Task brief> Below are the records; copy out every line that holds the word "title".

(Stored data)

▬▬▬▬▬▬▬▬▬▬

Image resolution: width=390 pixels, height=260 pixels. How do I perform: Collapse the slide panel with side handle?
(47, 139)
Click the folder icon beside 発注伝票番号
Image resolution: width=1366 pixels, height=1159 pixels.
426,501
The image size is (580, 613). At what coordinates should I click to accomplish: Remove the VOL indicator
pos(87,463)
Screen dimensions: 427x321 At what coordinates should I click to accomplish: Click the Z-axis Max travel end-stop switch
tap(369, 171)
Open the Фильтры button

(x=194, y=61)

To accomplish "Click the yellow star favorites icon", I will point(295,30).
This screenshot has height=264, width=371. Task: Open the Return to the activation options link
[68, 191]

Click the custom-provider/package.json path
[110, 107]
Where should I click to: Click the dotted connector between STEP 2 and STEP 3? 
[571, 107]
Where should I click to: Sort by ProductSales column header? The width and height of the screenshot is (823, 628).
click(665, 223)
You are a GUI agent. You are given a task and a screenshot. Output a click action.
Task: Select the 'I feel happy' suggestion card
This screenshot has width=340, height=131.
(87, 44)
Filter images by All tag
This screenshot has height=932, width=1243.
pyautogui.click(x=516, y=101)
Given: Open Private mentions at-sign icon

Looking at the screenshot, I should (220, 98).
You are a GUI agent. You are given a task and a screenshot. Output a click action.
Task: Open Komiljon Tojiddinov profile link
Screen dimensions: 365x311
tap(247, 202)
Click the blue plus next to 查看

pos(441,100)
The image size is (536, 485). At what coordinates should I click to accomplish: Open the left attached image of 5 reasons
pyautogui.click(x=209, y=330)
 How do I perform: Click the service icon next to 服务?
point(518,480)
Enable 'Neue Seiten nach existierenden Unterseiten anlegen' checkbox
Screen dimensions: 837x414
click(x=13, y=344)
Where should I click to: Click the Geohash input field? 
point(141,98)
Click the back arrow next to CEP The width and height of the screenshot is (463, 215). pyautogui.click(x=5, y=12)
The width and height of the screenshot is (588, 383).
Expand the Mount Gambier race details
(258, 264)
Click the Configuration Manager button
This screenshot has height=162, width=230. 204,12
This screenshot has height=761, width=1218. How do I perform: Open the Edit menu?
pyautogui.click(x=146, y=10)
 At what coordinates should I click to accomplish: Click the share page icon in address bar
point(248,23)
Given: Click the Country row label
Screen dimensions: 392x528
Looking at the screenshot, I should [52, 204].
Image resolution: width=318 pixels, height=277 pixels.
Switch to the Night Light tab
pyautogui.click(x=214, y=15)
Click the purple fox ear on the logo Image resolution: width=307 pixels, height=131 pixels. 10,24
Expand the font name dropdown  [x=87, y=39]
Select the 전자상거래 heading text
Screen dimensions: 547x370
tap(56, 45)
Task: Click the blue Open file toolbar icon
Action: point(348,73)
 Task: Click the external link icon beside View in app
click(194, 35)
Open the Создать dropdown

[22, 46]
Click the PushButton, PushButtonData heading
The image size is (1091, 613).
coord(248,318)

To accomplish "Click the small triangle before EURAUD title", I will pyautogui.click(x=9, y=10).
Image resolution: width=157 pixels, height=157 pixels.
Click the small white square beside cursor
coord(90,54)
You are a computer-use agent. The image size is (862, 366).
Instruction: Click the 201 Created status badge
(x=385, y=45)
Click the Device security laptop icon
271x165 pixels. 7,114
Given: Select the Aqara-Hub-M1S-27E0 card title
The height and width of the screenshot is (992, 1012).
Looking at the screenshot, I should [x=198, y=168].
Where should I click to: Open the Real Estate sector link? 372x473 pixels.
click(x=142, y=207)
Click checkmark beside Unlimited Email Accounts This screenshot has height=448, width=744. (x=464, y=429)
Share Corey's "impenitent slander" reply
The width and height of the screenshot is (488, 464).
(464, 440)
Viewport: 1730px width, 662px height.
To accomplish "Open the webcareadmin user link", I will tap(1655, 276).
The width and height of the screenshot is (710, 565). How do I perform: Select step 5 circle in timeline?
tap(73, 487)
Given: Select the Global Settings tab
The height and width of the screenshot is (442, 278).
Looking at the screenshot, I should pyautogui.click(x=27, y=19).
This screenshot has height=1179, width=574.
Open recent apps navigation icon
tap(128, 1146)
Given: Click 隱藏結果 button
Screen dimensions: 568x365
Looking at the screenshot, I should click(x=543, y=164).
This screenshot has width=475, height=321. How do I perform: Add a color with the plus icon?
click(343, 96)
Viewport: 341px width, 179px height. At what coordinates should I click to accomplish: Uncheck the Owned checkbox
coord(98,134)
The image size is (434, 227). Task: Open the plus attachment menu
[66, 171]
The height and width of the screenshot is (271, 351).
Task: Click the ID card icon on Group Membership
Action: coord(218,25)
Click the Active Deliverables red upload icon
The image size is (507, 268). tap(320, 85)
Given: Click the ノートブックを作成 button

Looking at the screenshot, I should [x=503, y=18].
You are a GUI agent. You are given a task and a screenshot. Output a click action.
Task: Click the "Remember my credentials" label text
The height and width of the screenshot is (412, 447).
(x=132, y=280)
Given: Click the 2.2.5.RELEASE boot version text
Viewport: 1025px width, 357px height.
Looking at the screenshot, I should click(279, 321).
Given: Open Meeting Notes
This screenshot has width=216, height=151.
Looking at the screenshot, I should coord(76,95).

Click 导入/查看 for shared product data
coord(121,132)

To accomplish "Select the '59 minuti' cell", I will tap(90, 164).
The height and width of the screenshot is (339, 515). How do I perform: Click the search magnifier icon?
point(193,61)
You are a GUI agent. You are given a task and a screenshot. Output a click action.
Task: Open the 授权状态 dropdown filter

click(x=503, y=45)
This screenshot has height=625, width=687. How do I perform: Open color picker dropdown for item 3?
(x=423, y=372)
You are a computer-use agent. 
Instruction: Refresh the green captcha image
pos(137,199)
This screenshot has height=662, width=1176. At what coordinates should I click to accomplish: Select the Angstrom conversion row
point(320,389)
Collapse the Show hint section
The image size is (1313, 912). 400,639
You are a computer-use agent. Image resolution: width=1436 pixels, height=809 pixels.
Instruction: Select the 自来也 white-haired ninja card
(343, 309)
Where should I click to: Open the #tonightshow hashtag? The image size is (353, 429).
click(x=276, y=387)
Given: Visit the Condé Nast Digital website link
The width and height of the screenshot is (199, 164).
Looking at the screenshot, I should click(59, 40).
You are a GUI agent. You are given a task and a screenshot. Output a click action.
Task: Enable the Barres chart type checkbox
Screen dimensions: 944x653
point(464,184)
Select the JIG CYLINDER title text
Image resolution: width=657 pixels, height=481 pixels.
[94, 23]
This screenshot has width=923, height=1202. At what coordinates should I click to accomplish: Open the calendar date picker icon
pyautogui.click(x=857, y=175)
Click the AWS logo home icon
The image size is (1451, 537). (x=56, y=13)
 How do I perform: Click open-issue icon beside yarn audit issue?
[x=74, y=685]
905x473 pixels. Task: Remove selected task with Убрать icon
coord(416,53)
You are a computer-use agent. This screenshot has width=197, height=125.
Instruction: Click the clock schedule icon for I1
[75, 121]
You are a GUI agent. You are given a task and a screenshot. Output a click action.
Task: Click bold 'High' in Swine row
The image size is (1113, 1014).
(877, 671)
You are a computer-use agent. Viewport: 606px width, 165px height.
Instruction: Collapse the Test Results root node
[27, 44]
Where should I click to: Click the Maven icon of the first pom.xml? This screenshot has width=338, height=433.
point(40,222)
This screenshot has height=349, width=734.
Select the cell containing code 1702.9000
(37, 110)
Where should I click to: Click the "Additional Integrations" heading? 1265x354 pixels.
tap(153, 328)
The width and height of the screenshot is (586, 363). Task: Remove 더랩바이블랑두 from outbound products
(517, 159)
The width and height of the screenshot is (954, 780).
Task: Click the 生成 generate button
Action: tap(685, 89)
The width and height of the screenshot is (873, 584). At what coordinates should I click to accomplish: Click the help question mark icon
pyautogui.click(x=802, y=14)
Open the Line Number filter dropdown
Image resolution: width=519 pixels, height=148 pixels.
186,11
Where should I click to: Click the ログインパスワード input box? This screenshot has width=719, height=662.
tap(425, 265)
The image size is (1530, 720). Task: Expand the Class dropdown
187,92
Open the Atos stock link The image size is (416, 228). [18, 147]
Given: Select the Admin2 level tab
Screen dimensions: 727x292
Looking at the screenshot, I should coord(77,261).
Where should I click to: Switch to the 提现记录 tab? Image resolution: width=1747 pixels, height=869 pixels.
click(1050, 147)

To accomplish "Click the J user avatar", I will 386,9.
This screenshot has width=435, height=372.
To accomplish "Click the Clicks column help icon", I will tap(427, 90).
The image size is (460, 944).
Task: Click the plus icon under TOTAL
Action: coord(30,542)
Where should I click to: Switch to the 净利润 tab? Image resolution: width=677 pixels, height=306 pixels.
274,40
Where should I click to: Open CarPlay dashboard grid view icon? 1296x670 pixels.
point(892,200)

▬▬▬▬▬▬▬▬▬▬

Exercise result>
To accomplish "Click the small triangle before EURAUD title", I will pyautogui.click(x=9, y=10).
Given: Select the Aqara-Hub-M1S-27E0 card title
Select the JIG CYLINDER title text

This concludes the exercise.